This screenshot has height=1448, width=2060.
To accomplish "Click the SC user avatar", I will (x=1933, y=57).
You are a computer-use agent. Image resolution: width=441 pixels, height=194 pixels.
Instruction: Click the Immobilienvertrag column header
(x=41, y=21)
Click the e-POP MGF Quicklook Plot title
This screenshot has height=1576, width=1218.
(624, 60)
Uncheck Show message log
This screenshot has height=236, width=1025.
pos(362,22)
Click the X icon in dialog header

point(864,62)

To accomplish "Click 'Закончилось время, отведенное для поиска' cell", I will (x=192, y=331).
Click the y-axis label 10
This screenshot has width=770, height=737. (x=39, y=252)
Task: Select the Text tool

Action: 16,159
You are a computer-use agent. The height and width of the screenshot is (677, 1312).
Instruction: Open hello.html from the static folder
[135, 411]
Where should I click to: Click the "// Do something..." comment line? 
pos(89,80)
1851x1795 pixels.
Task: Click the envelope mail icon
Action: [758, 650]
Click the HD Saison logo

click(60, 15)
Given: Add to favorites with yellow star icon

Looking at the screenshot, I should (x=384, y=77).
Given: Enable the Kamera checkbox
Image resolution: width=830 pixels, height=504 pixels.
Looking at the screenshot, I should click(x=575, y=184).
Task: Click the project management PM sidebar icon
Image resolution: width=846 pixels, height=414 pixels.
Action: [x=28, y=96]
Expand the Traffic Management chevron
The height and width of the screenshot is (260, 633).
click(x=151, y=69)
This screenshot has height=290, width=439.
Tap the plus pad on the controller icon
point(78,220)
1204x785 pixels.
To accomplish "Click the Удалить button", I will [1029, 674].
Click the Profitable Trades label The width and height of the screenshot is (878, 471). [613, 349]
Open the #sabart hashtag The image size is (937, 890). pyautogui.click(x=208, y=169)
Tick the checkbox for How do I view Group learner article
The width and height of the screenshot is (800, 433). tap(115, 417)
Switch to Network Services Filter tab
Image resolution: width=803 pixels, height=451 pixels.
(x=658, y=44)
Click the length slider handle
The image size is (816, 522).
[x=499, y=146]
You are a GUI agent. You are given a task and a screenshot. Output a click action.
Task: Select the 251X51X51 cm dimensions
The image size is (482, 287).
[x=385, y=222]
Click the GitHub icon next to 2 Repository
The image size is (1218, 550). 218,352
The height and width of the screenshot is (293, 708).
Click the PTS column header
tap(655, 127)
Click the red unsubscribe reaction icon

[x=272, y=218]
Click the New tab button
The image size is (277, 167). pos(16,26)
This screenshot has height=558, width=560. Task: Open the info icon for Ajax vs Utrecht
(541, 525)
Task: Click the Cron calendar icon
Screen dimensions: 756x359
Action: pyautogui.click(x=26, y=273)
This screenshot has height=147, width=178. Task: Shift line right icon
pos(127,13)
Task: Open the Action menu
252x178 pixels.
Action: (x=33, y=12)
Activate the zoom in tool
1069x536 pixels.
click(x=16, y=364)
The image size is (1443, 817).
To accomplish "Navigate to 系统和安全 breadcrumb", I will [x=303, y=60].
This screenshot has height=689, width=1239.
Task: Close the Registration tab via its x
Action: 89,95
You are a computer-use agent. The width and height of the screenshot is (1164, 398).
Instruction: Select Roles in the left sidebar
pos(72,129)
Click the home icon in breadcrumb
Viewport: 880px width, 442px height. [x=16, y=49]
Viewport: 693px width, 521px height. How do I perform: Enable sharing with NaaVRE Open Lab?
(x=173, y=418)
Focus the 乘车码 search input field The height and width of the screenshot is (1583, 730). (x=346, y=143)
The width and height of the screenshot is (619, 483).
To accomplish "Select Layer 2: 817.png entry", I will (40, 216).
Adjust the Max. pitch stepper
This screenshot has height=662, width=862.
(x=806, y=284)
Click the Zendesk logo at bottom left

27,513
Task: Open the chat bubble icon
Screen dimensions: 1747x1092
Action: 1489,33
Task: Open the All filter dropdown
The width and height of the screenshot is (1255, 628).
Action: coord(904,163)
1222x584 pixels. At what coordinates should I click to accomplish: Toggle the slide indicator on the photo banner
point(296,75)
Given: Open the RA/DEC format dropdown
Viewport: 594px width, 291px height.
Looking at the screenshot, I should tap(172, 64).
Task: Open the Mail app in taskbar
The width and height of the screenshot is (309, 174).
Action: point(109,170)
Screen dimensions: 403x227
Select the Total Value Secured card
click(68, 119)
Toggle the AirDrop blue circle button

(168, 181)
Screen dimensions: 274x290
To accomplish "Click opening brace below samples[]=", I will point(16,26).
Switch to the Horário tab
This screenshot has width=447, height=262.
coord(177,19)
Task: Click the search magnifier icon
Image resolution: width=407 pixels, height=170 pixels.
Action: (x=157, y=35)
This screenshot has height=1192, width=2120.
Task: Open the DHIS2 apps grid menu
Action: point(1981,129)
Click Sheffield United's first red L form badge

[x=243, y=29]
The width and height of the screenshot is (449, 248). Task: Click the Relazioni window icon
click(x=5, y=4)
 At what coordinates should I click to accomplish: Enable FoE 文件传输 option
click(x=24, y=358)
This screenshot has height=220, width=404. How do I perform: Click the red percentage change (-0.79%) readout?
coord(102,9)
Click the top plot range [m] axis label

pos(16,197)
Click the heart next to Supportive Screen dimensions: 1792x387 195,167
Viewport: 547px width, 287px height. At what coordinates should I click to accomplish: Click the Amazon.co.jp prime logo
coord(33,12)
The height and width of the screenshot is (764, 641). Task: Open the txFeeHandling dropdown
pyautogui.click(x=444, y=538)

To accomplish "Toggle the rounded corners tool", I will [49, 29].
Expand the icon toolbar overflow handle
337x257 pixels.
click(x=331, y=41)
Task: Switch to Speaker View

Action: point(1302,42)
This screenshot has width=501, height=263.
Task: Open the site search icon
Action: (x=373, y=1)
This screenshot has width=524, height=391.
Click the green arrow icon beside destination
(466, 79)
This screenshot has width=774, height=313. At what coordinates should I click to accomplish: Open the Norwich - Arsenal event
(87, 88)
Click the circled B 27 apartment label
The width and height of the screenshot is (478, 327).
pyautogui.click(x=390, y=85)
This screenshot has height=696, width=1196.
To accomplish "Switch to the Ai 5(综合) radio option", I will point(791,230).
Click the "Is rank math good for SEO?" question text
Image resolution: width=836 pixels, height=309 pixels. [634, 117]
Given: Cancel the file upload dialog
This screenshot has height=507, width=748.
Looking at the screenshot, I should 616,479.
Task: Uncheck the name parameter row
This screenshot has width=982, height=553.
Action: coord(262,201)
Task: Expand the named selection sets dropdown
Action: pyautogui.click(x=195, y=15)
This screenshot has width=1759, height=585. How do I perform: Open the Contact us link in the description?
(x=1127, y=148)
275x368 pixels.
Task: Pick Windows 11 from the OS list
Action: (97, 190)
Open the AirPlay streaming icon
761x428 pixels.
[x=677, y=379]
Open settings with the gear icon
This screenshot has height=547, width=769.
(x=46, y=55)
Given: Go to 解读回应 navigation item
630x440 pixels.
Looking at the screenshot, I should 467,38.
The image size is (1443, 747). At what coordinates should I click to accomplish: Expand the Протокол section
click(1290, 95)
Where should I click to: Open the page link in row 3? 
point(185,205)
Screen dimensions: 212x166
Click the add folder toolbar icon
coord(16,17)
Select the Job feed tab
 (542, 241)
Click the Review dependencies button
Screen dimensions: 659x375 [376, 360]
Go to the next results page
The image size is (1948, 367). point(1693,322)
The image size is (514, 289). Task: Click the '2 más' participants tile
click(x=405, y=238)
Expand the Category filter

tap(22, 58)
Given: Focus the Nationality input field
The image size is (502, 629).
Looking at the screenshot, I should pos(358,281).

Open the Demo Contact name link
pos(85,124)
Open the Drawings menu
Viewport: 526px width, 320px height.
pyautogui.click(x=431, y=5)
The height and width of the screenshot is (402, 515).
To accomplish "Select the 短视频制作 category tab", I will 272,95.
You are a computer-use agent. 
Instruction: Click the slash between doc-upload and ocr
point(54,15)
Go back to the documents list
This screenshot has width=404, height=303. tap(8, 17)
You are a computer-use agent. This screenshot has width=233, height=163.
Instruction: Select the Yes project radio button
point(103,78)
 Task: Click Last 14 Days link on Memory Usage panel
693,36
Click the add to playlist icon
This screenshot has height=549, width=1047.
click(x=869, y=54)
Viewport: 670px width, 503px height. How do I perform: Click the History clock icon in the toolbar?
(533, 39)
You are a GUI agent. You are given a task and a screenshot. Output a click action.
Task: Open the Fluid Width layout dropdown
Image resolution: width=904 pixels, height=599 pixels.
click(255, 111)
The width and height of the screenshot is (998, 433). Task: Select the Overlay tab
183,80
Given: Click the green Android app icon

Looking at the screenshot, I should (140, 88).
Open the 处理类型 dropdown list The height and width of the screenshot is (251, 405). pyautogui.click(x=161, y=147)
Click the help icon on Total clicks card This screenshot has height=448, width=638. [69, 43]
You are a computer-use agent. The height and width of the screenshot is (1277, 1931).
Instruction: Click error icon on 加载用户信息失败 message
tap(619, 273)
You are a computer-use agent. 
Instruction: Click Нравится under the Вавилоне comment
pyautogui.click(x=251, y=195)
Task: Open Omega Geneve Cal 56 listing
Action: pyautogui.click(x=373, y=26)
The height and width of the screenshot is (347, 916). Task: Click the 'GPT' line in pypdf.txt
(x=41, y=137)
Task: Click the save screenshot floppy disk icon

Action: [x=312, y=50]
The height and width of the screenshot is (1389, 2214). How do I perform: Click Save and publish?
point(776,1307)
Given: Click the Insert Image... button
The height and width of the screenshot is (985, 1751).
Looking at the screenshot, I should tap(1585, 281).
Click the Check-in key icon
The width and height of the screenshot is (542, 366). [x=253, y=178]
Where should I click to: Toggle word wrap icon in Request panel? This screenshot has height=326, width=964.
+++
PROBLEM STATEMENT — Recast the lines above as a numbered list, leaving out any blank lines. Begin at the line that contains "Task: Open the chat bubble icon" and stop after the line that contains "point(296,75)".

CORRECT ANSWER —
1. Task: Open the chat bubble icon
2. Screen dimensions: 1747x1092
3. Action: 1489,33
4. Task: Open the All filter dropdown
5. The width and height of the screenshot is (1255, 628).
6. Action: coord(904,163)
7. 1222x584 pixels. At what coordinates should I click to accomplish: Toggle the slide indicator on the photo banner
8. point(296,75)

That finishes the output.